Sat | Oct 31, 2020

Patterson: PNP will bounce back - Won’t back Phillips replacement as Golding hints at leadership ambitions

Published:Wednesday | September 23, 2020 | 12:15 AMPaul Clarke/Gleaner Writer

Though badly bruised from its pummelling at the polls on September 3, the People’s National Party (PNP) will recover from its worst electoral beating in 40 years, elder statesman P.J. Patterson has said.

But the former prime minister and party president has declined to back any of the presumptive candidates in the leadership race to replace interim head Dr Peter Phillips, who has announced his intention to quit shortly.

The Andrew Holness-led Jamaica Labour Party won 49 of the 63 seats in the House of Representatives, expanding his control over the legislature. The PNP haemorrhaged 15 of the 29 seats it had going into the election earlier this month.

But Patterson, revered for his mobilisation strategy as the winningest prime minister in Jamaican electoral history, believes the PNP has what it takes to bounce back from the colossal defeat.

His point of reference: the 1980 walloping by the JLP’s Edward Seaga. That ended 51-9.

“We have been down that road before. ... We took the time to rethink what we had done and to identify the errors and mistakes that we made and within a year or two, the PNP was again a formidable opponent,” said the former party president.
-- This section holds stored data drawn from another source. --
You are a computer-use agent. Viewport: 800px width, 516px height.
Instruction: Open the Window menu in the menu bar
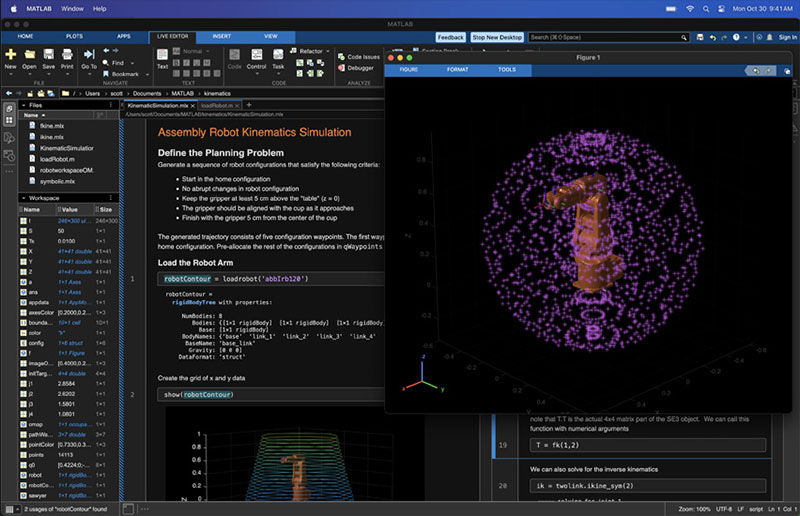[72, 8]
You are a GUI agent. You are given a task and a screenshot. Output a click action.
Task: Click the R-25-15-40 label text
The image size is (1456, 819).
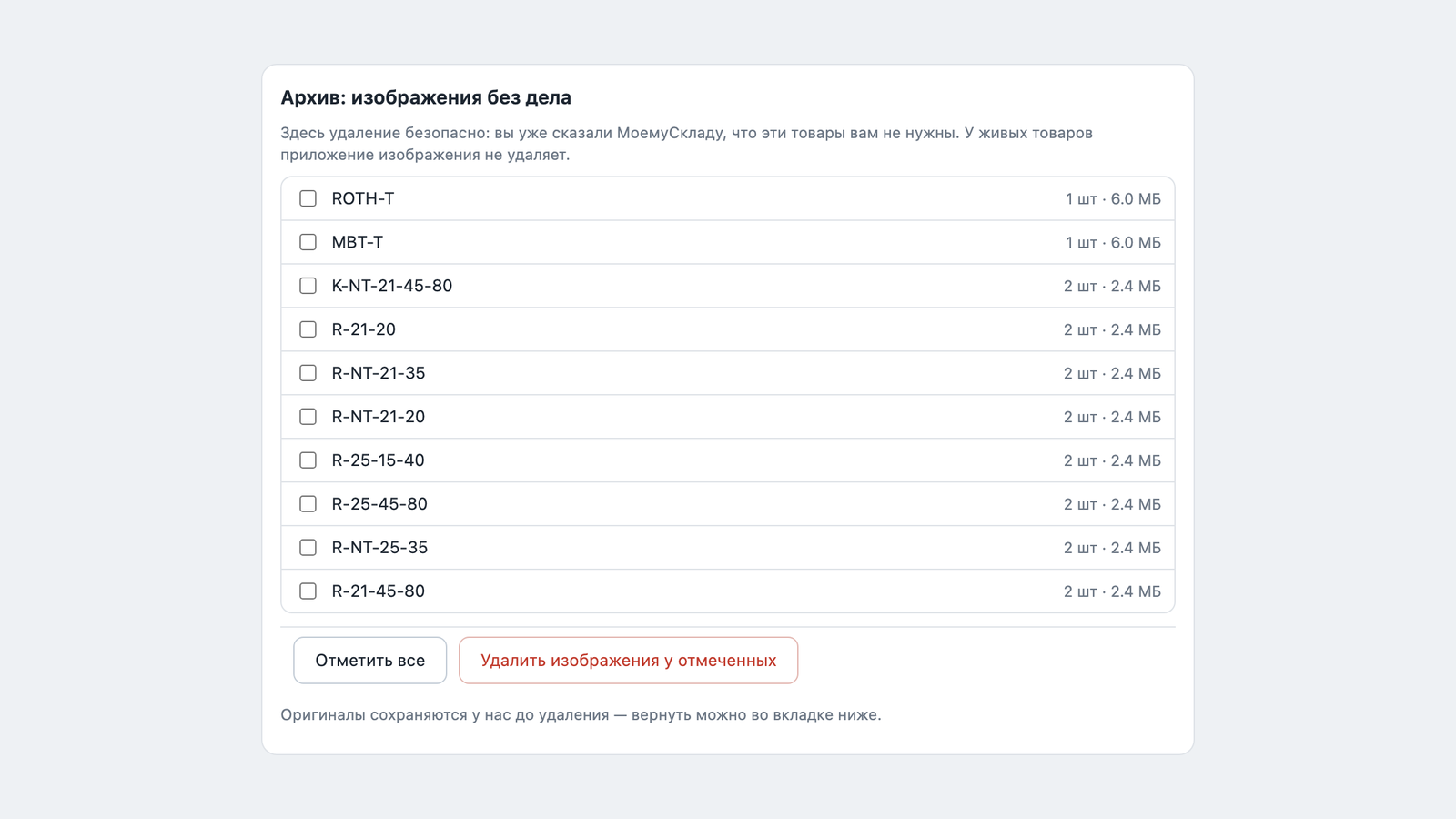coord(378,460)
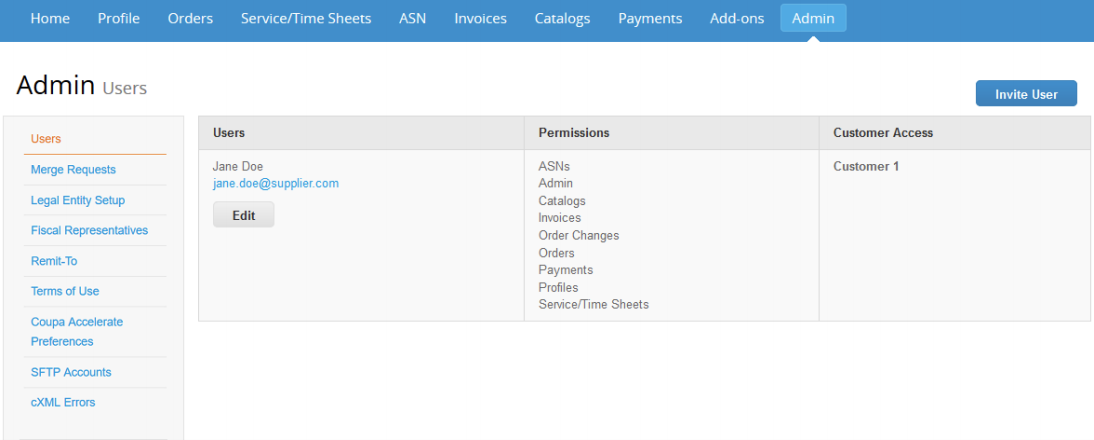
Task: Select Users in the sidebar
Action: pos(46,139)
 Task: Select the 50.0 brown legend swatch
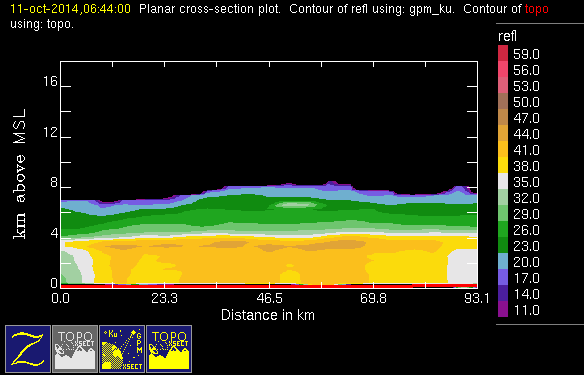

Patterson, 85, said that this month’s loss was an opportunity for the party to press the reset button, claiming that the Comrades had, by 1983, resumed political ascendancy which was confirmed in parish council landslide of 1986.

“We can do it again, but we can only do it if we are united, and it’s my fervent hope that when people are allowed to exercise their democratic right that it will be respected by every section of the party, both those who belong to Parliament and those on the outside,” he told The Gleaner after signing the condolence book in honour of the late D.K. Duncan, a former election strategist.

“I think there were obvious divisions in the party.”

The “divisions” Patterson hints at centre around the unfolding leadership drama in the imminent post-Phillips era. Peter Bunting was the heir apparent after his narrow loss to Phillips in the September 2019 internal challenge, which involved a rancorous denunciation of Phillips, who has badly trailed Holness in opinion polls for more than a year.

But with Bunting losing his Manchester Central seat on September 3, Lisa Hanna and Mark Golding have emerged as the front runners to replace Phillips. Manchester North West Member of Parliament Mikael Phillips, Peter’s son, is also in the running.

Both Golding and Mikael Phillips dispatched not-so-cryptic social media messages posturing for pole position. Neither man confirmed on Tuesday that he had thrown his hat in the ring.

“Comrades, on your Mark,” Golding said.

“After consultations with my family, senior leaders of the PNP and the executive of South St Andrew, I have decided that the rebuilding of our great party is paramount.”

Patterson, in typical fashion, though, has kept his cards close to his chest.

“My role is not one to endorse any candidate. We are a democratic party and everybody has their right to put their names forward and to support who they wish,” Patterson said.

“My contribution is ensuring with the officers of the party that it is done in accordance with our constitution and the assertion of the democratic rights of the delegates of the PNP.”